The client was uncertain of where to begin. The news of the shutting down of their offshore team was quite a shock to everyone. There was no job description, budget, location, test plan, or even an idea of the level of knowledge the team would need. After some qualifying conversations with the client, we determined that the need was for a lower level of Test Analyst with some device testing experience in Android applications. There were some other tools such as Jira that we had decided was valuable as well. The technical skills were second to the culture fit in this case. We had discussed the possibility of creating a space for the team in our onsite lab but came up with a solution that would allow the team to stay at the client site during the project to keep down costs and provide more visibility for them.
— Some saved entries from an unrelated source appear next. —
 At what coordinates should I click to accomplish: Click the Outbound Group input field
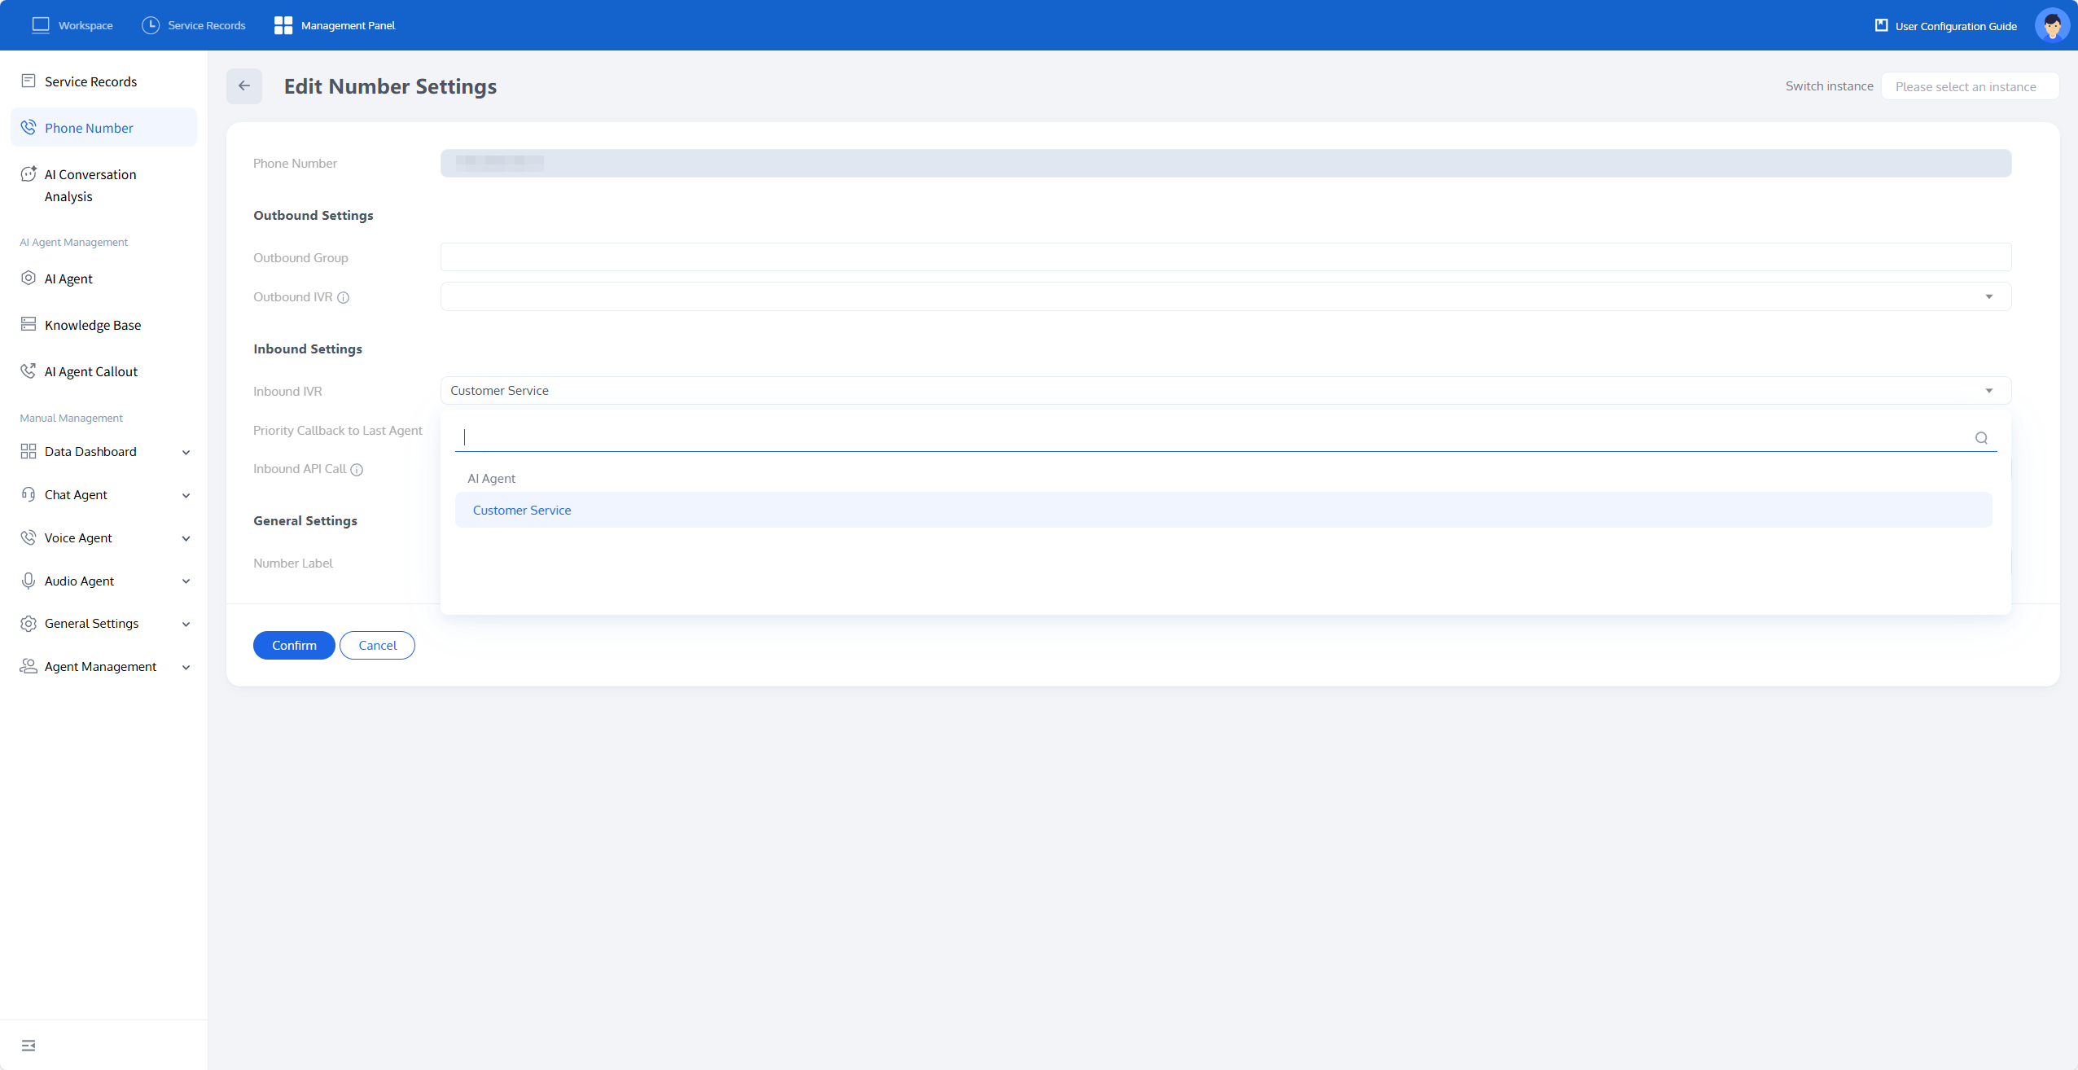coord(1225,257)
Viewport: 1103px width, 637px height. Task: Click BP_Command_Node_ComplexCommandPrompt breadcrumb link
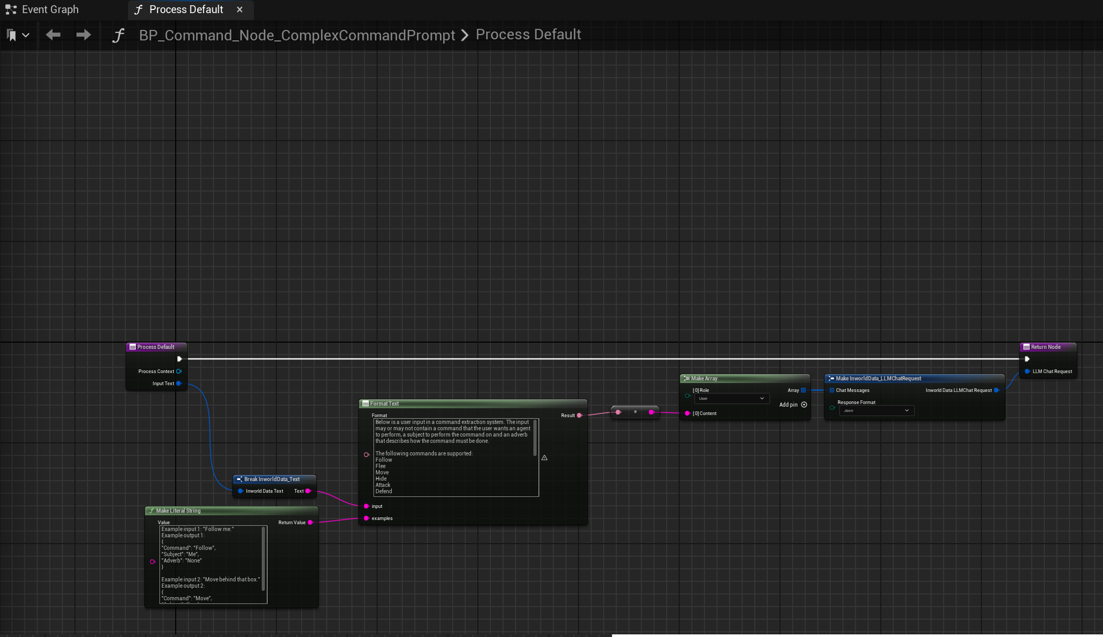(x=297, y=35)
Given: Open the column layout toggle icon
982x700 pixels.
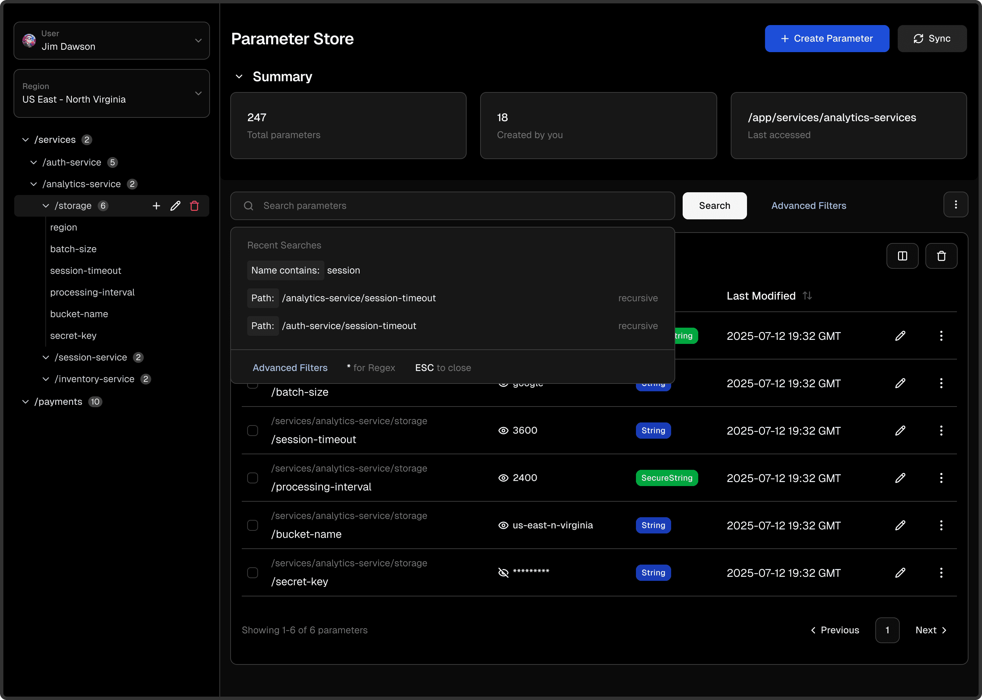Looking at the screenshot, I should (902, 256).
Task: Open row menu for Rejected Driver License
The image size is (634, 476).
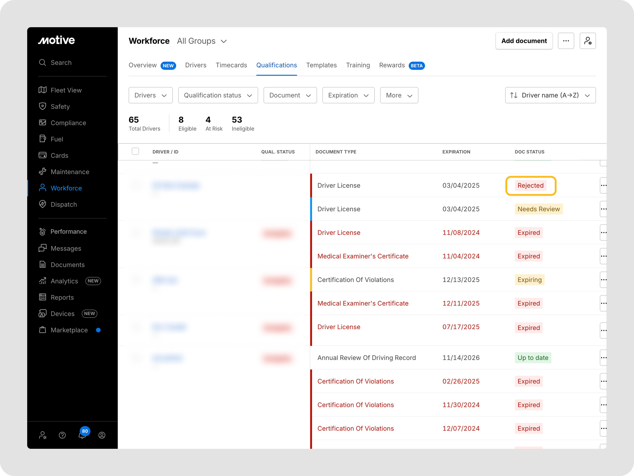Action: pos(603,185)
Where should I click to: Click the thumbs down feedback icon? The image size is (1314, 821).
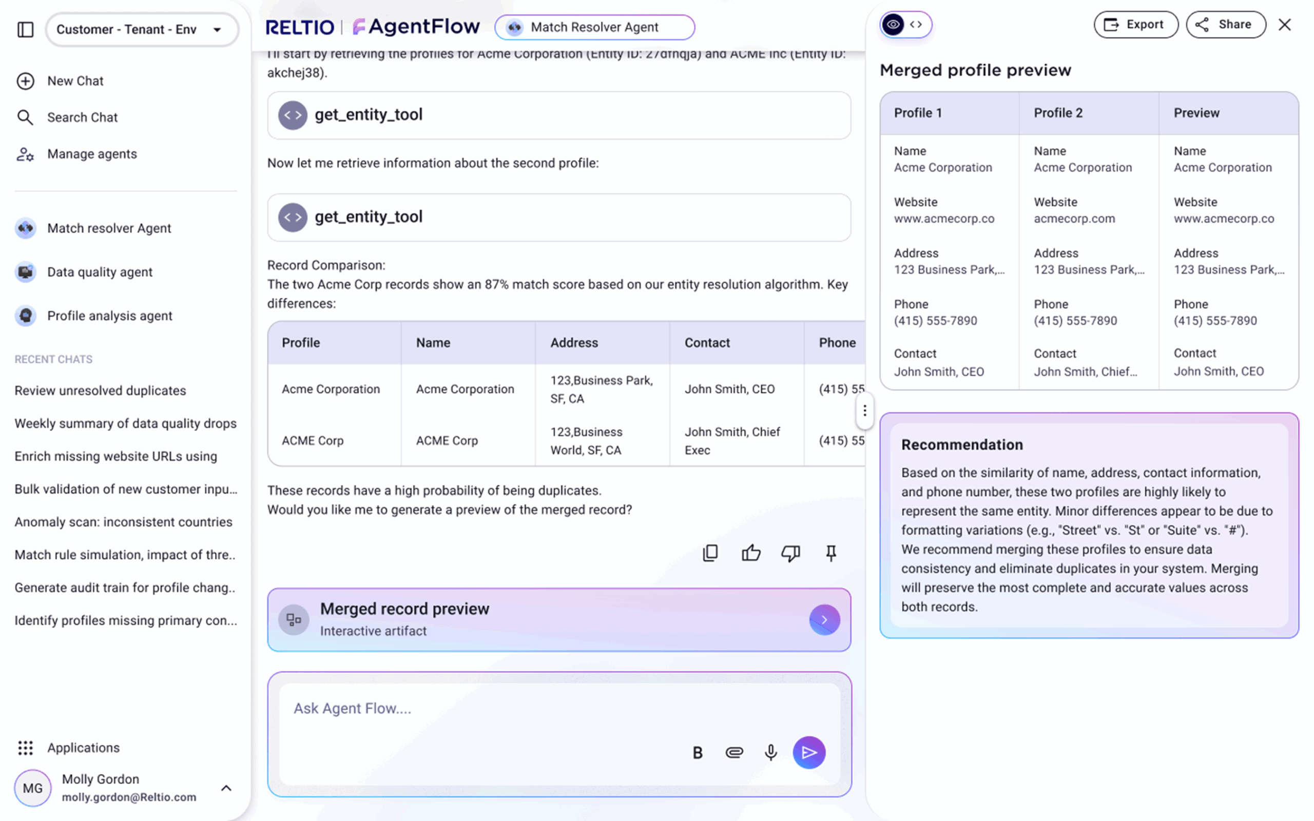(791, 553)
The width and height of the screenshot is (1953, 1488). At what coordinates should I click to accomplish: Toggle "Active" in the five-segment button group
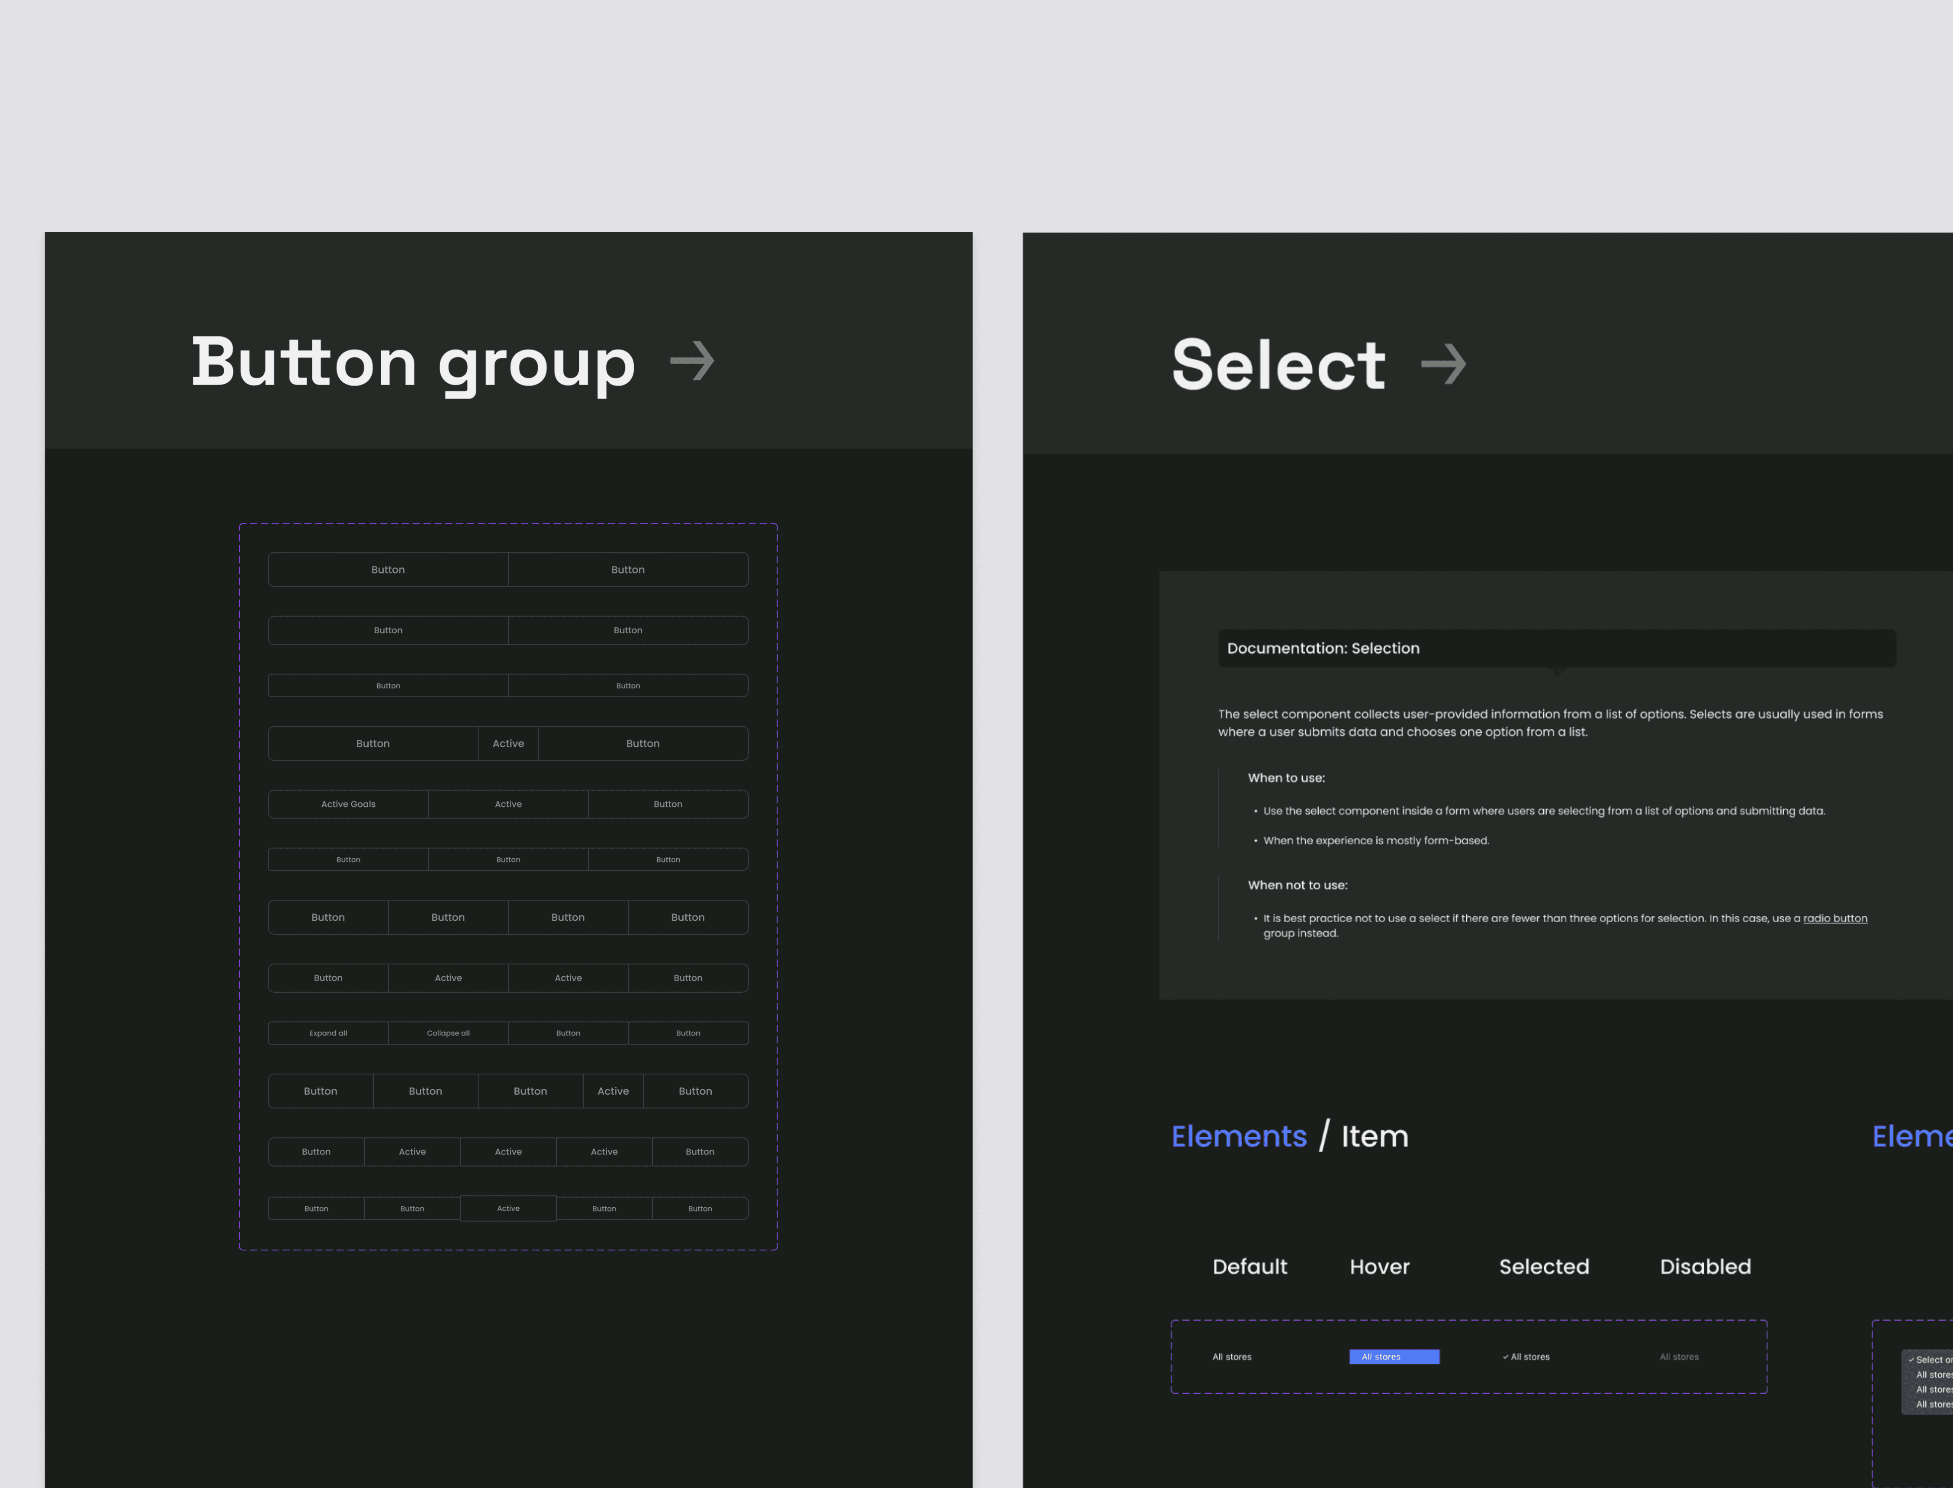(x=613, y=1090)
Because culture was such an important piece of this project, we came up with a shortlist of “must-haves” and went to work sourcing talent. Hiring remotely is not much different than hiring in person. As recruiters for over 20 years, we have developed a system for gaining insight into individuals’ personalities. Candidates did not need to be particularly strong technically (e.g., Junior Test Analyst with Android experience, JIRA, and bug reporting), along with the time-sensitivity of the project. Because of this, we determined together that an added technical assessment with our onsite technical advisor was not necessary. The main objective was to find candidates who were technically proficient but then take a deeper dive into the personality to decide the culture fit of the candidate. It required extended phone conversations along with more in-depth behavioral questions to We relied on our expertise in gauging not only the answers provided but HOW they were provided. This is not something that can be processed through an online assessment. It requires individual conversations with the candidates. Due to the remote nature of the work, these behavioral assessment conversations were tailored towards the client’s valuation of what they felt their needs were. The onboarding process has been automated for quite some time now. That made streamlining that process extremely easy.

Results 

Currently, our team is still engaged in the project. The client has been pleased with the consultants that we provided and the ability to become a true partner. Even with the offshore teams coming back online, our local team continues to provide the client with added value.